Daher die Verrohung und Verdummung gesellschaftlicher Debatten, die derzeit überall auf der Welt, vor allem aber in relativ reichen und privilegierten Gesellschaften beobachtet werden kann: Sie entsteht aus der Verdrängung der allzu dunklen Realität, und wer verdrängt, wird darin und dadurch immer dümmer und brutaler.
In immer mehr gesellschaftlichen Auseinandersetzungen stehen wir vor dieser unappetitlichen Alternative, ob angesichts der faschistischen Bedrohung oder von Kriegen, ob wegen Biodiversitäts- oder gesellschaftlichem Kollaps. Um genau diese falsche Alternative aufzulösen, habe ich neulich ein Buch geschrieben: Zwischen friedlicher Sabotage und Kollaps. Wie ich lernte, die Zukunft wieder zu lieben.
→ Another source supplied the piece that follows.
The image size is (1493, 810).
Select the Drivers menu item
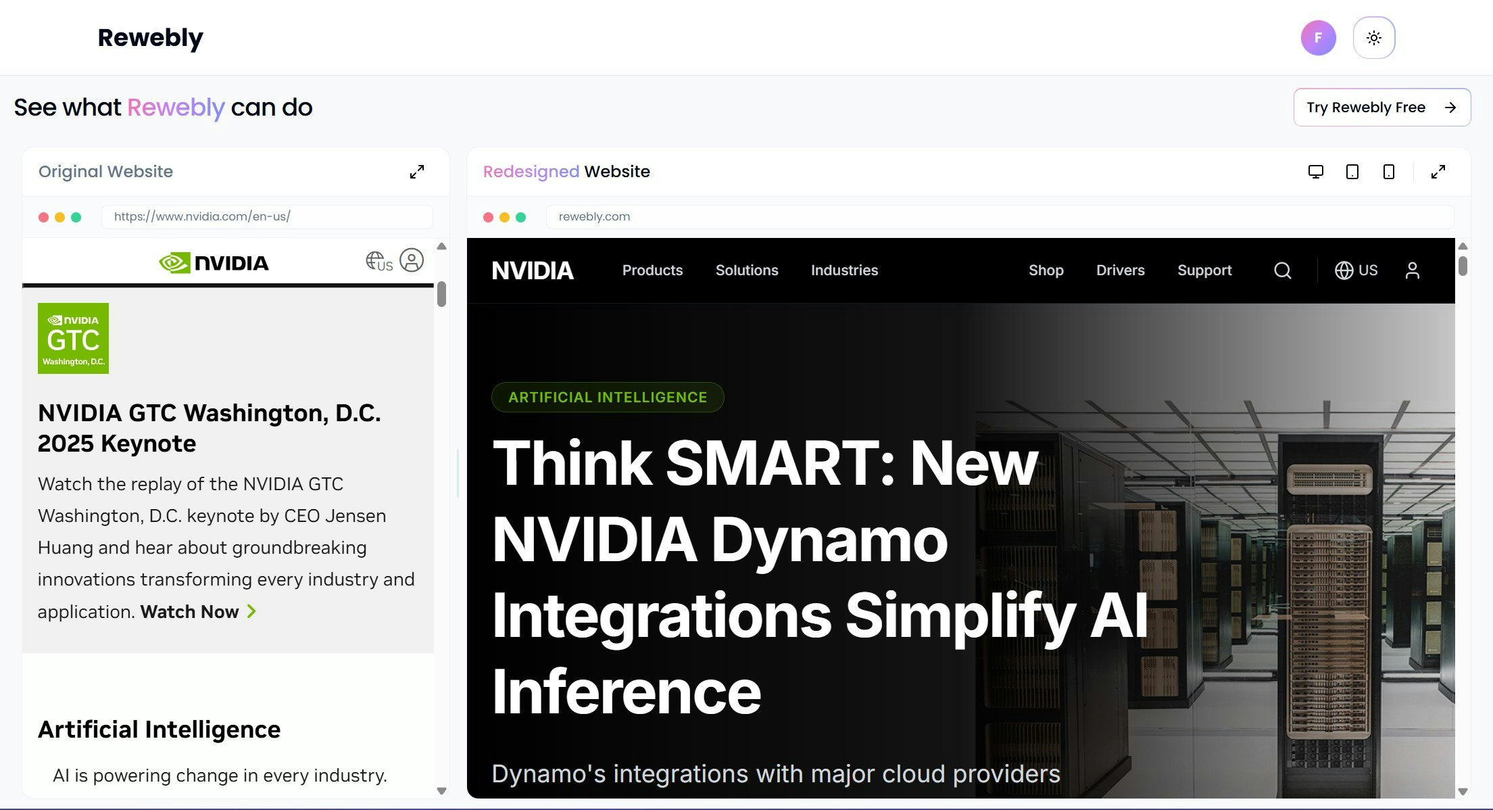pyautogui.click(x=1120, y=270)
Natürlich geht es da um Klimabewegung und Klimaverdrängung, um „Klimaschutz isch over!“ und die Faschisierung der Gesellschaft, die ich mit dem Begriff „Arschlochisierung“ zu fassen versuche. Es geht auch um Gesellschaftstheorie (ich bin ja von Haus aus Politikwissenschaftler), denn irgendwie muss es ja theoretisch erklärbar sein, dass wir zwar seit etwa 35 Jahren vom Klimaschutz reden – es damit aber überhaupt nicht voran-, sondern vor allem rückwärtsgeht.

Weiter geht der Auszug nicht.